Settlers came to the east part of the town of Vienna, in the early 1800's. The west section remained forest until the demand for tan bark, cord wood to stoke steam engines, hemlock for paving "Plank Roads" and large families focused attention on this locality. Men who wrote the histories of Oneida County evidently were tired.
Before they reached the "V's". I have quoted all I can find of interest about the Island. My information for the history of Whiskey Island came from the maps, "School Clerk's Book", deeds, census, burial ground records, old letters and my personal knowledge.
Whiskey Island, Town of Vienna School District No. 16.
How Whiskey Island got its name was a question that bothered me when I was a child. I used to believe it really was an island. I planned when older to follow the brooks around the district to find its boundaries and locate the Whiskey Spring legend said existed. Later I was to learn that land higher than the surrounding locality stands out as an island in a "Sea of Forest". Surveyors named this section "Island" on their maps. Settlers accepted the name. In 1853 at the "Raising of the Schoolhouse" a falling beam broke Daniel Widrick's leg. Whiskey became part of the name. Whiskey has helped raise many a buildings.
The first man to settle in this hemlock-covered island was a barkpeeler, Charles Tummery, a queer character, who lived alone in a crude house back of where our schoolhouse was later built. He owned a yoke of oxen used for hauling. The foundations of his home could be seen when I was a girl. He contracted for his land, part of lot 54, of George Parish, of Ogdensburg, New York, on January 2, 1837. I don't know what became of him.

## EXCERPTED RECORDS

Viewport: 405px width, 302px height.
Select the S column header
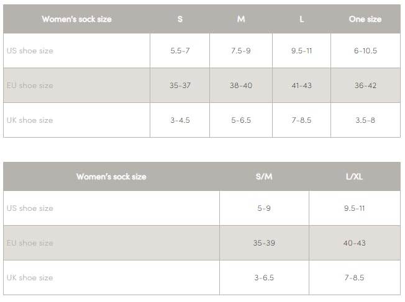pyautogui.click(x=180, y=19)
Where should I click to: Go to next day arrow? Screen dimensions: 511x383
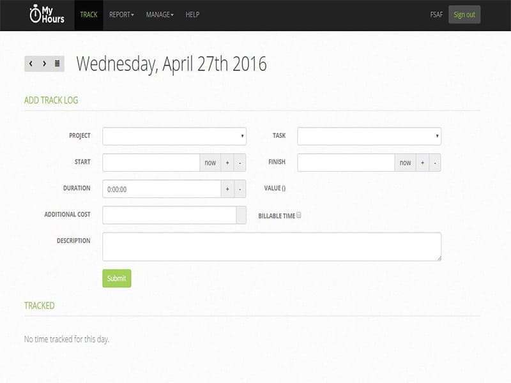click(x=44, y=63)
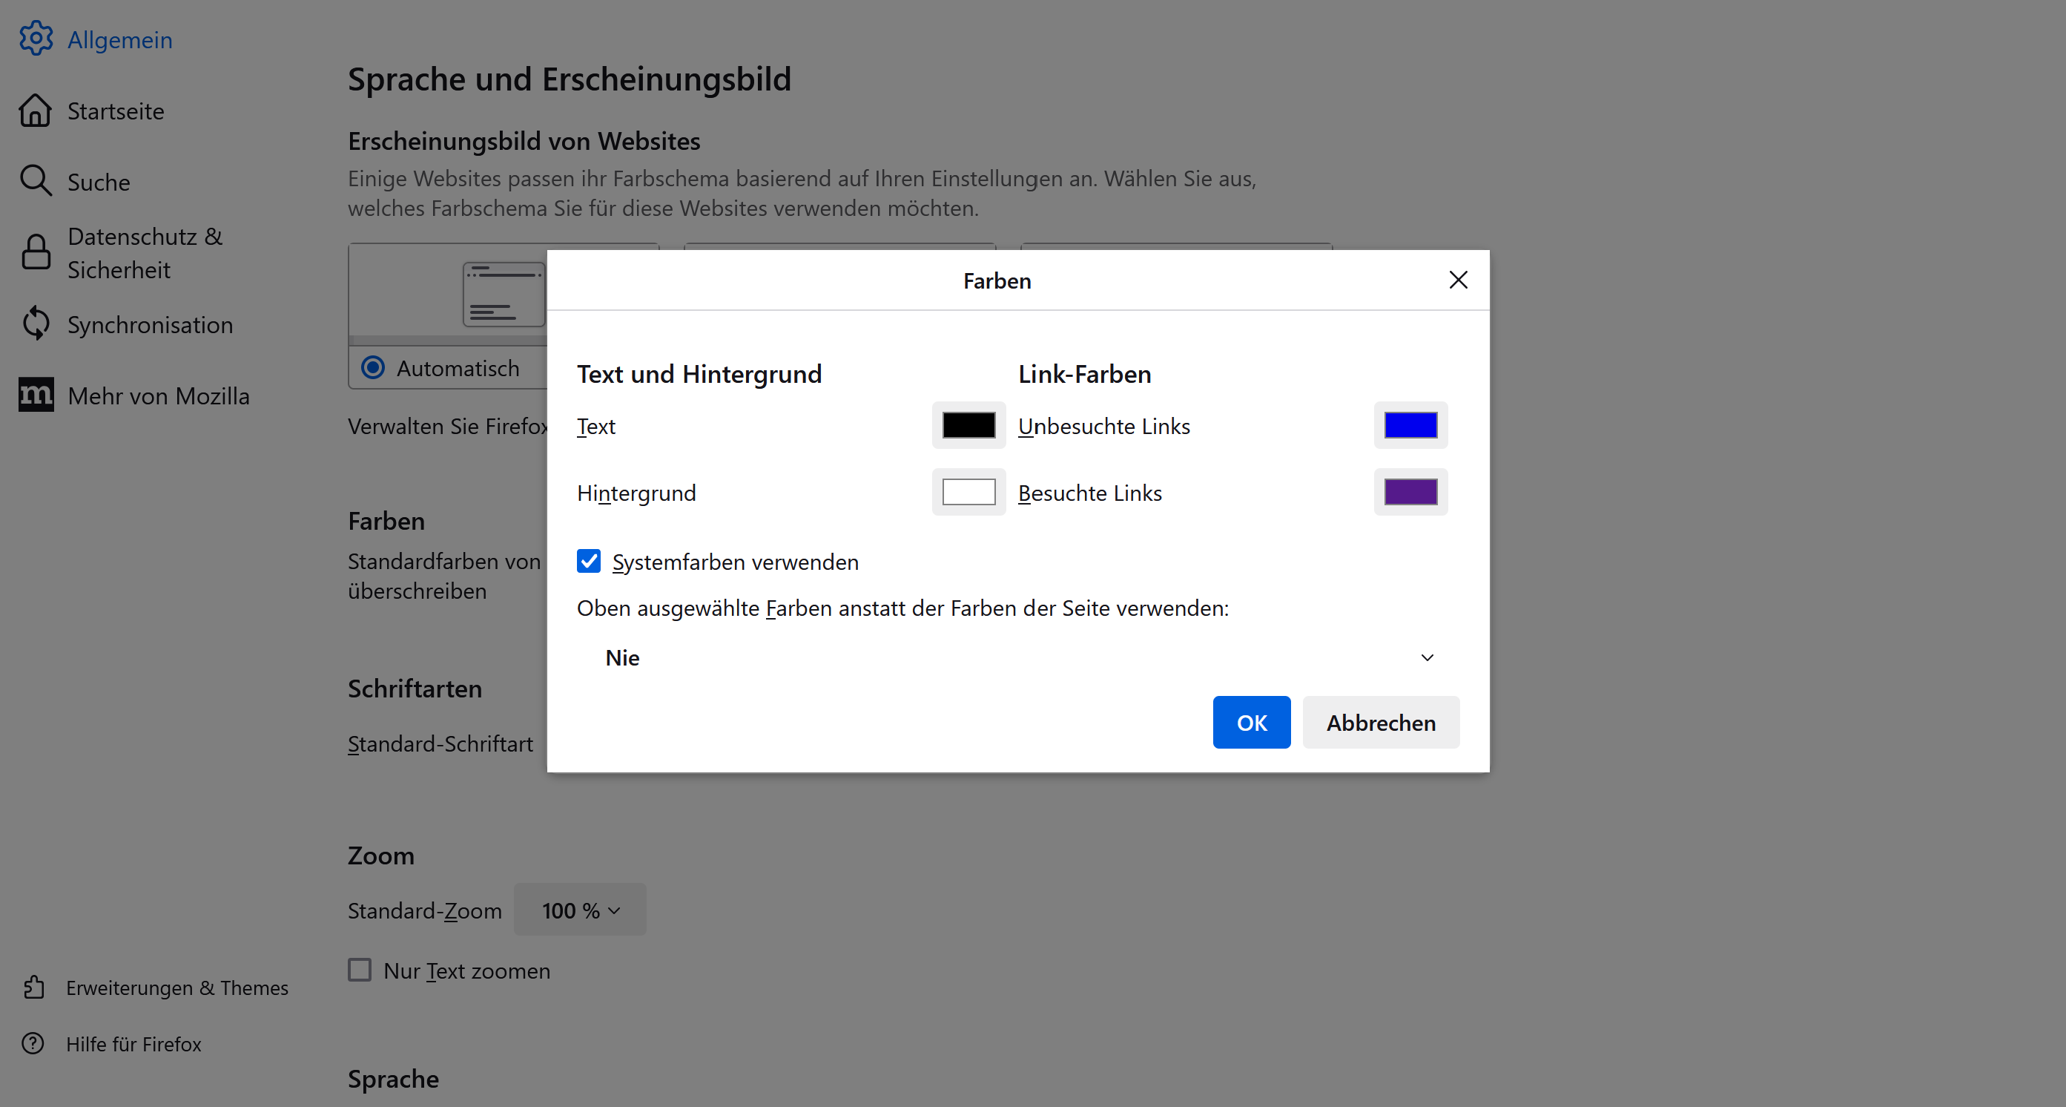Click the Startseite home icon
Viewport: 2066px width, 1107px height.
click(35, 111)
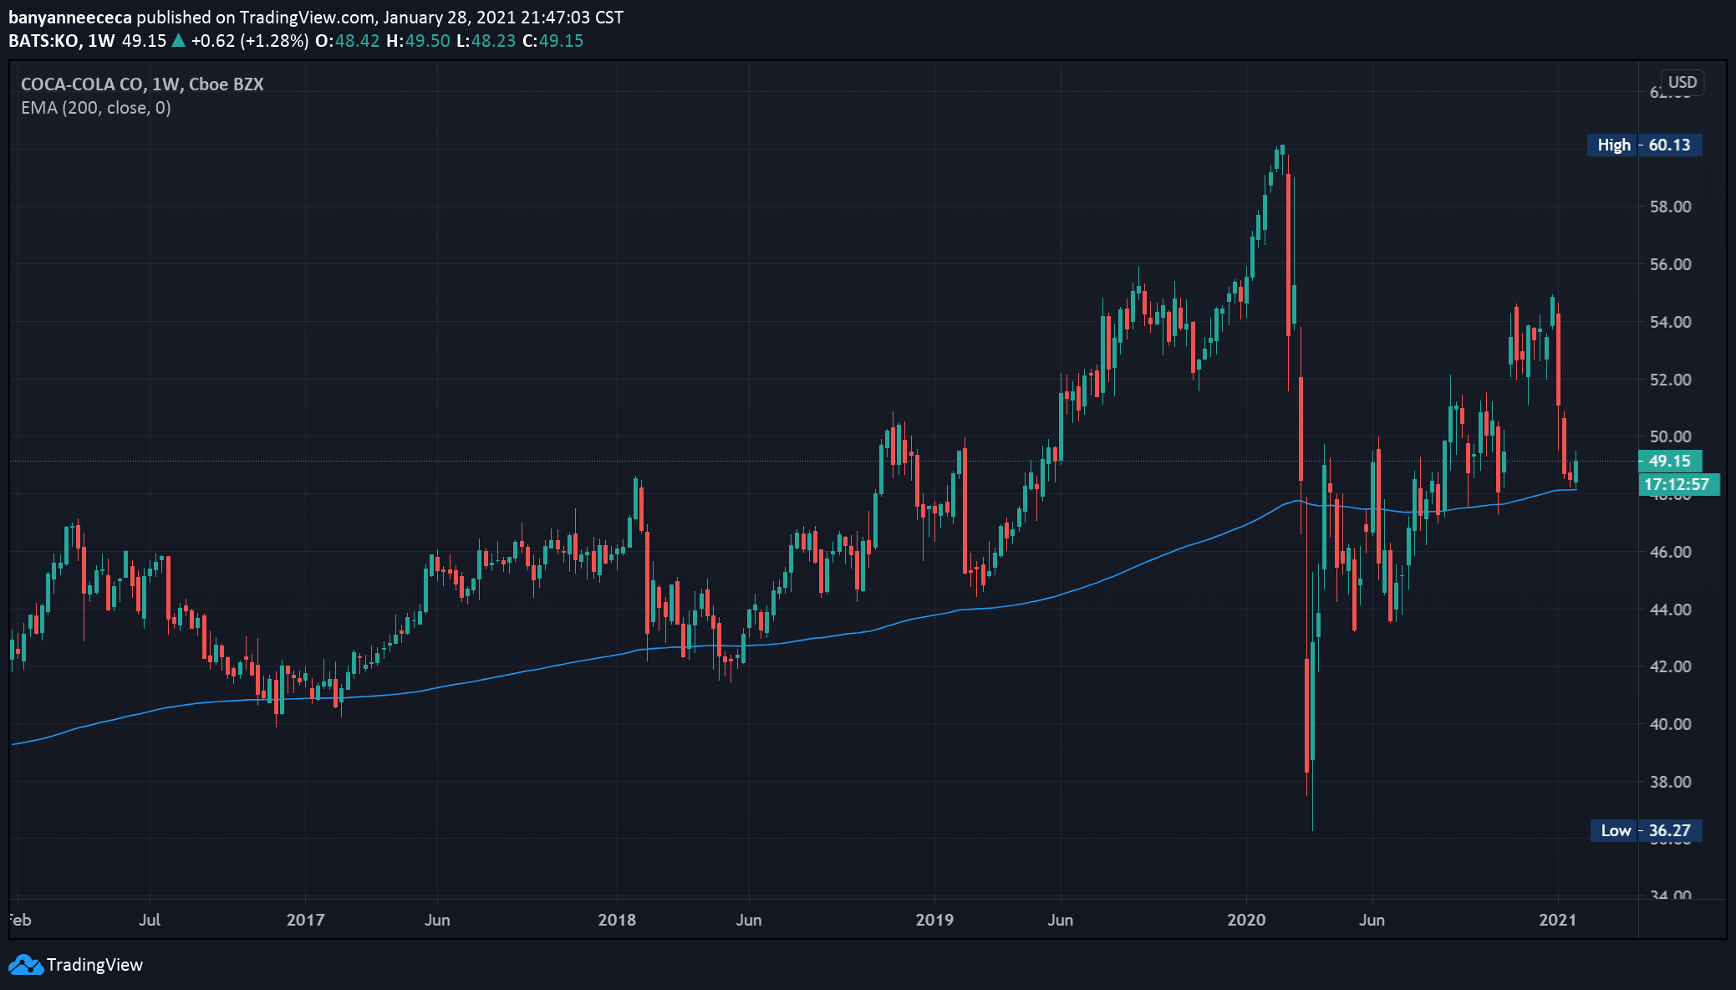Open the TradingView brand text link
The image size is (1736, 990).
click(x=94, y=965)
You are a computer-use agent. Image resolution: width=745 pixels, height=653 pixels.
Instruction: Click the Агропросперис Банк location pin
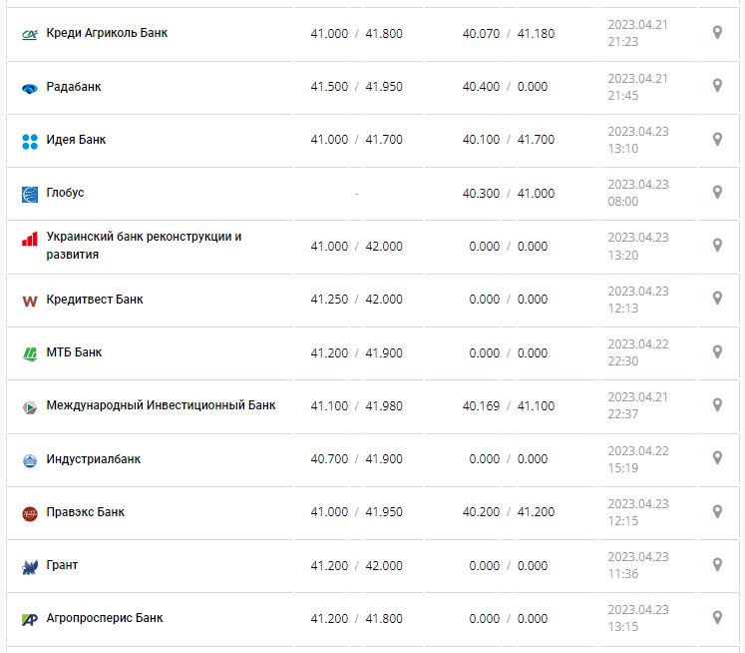(x=717, y=617)
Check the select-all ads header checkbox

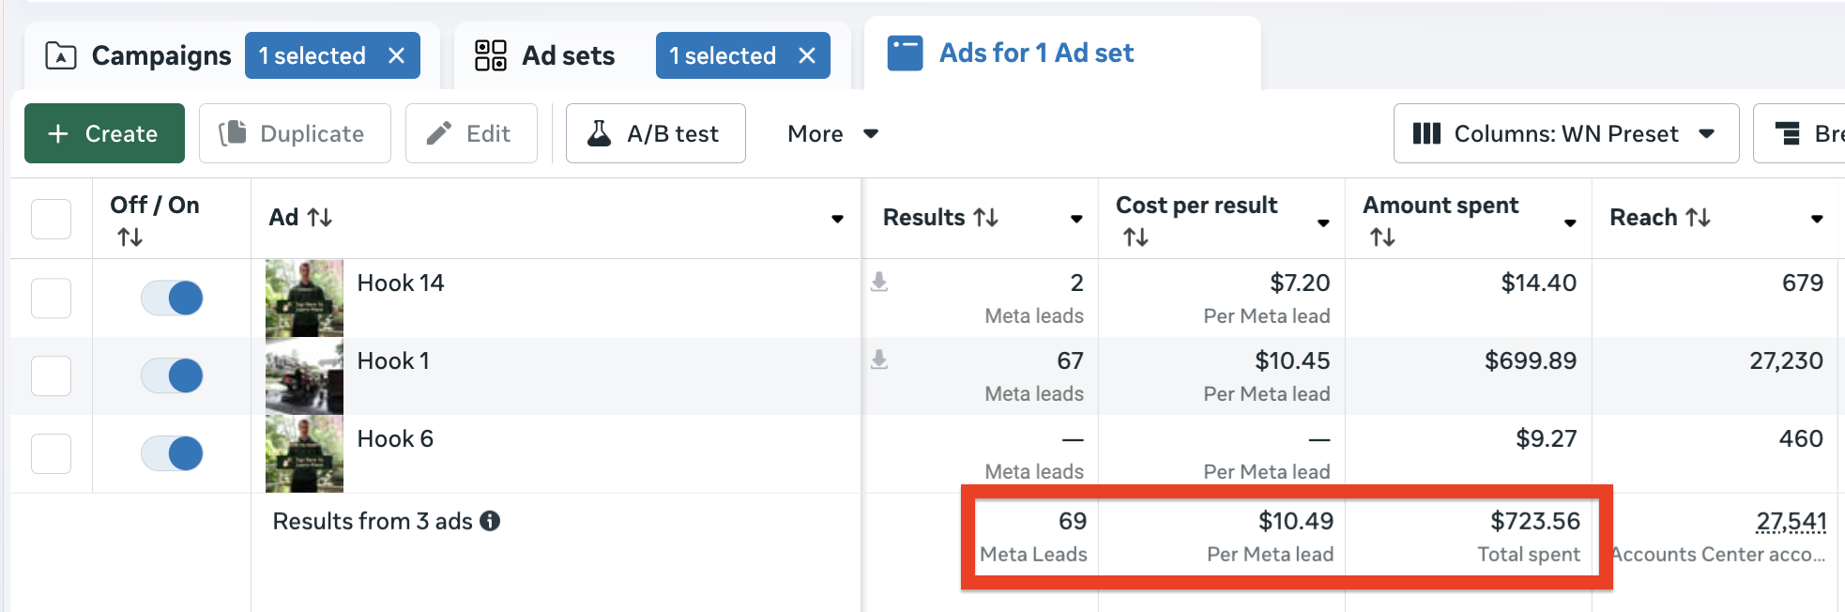click(52, 219)
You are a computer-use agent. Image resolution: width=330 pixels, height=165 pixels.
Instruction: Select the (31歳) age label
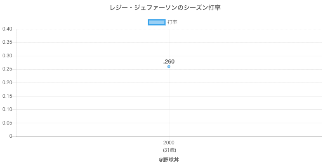(x=169, y=150)
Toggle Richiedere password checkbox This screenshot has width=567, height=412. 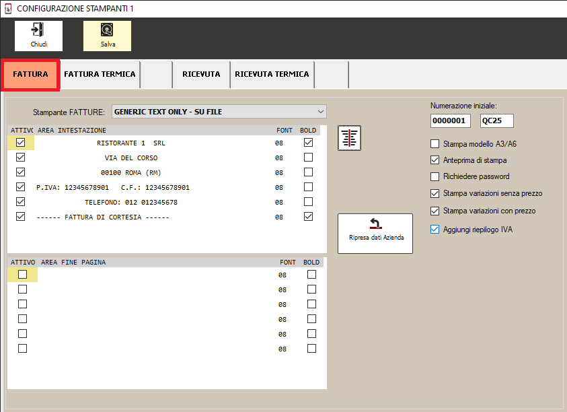click(435, 176)
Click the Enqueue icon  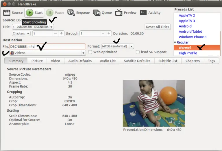(x=71, y=12)
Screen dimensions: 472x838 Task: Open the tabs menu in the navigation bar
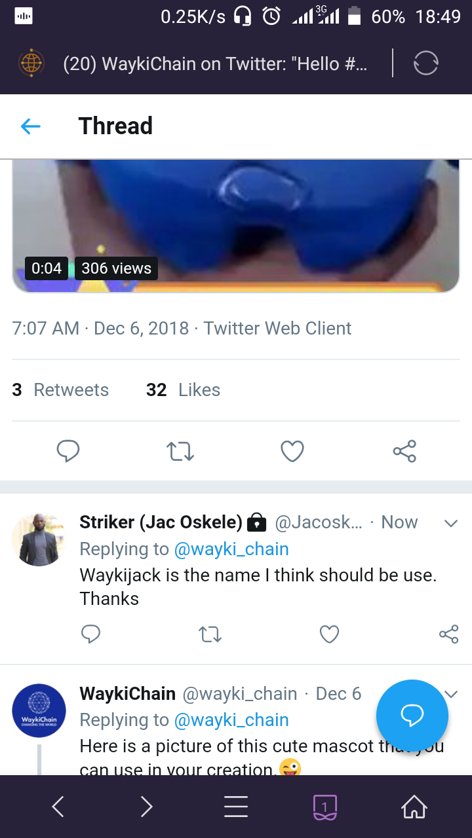[x=324, y=807]
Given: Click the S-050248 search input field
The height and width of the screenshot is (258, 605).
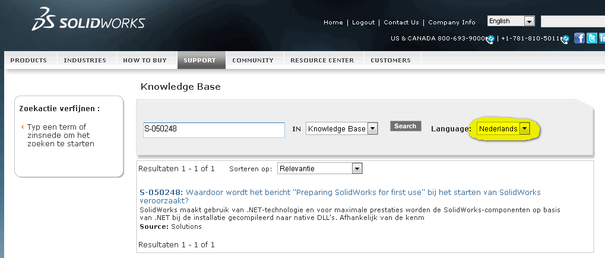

## WRITTEN REQUEST 1
From the Whiskey Island history above, reproduce the passage from "Settlers came to" to "evidently were tired." word for word.
## WRITTEN REQUEST 2
According to the Whiskey Island history, whose leg was broken by a falling beam at the 1853 "Raising of the Schoolhouse"?
## WRITTEN REQUEST 3
Condense the paragraph of the Whiskey Island history that begins "The first man to settle" into a short bulleted list that keeps its main facts.

## EXERCISE RESPONSE 1
Settlers came to the east part of the town of Vienna, in the early 1800's. The west section remained forest until the demand for tan bark, cord wood to stoke steam engines, hemlock for paving "Plank Roads" and large families focused attention on this locality. Men who wrote the histories of Oneida County evidently were tired.

## EXERCISE RESPONSE 2
Daniel Widrick's.

## EXERCISE RESPONSE 3
- Charles Tummery, a barkpeeler and a queer character, was the first settler on the hemlock-covered island.
- He lived alone in a crude house behind the spot where the schoolhouse was later built.
- He owned a yoke of oxen that he used for hauling.
- On January 2, 1837, he contracted with George Parish of Ogdensburg, New York, for his land, part of lot 54.
- What became of him is unknown.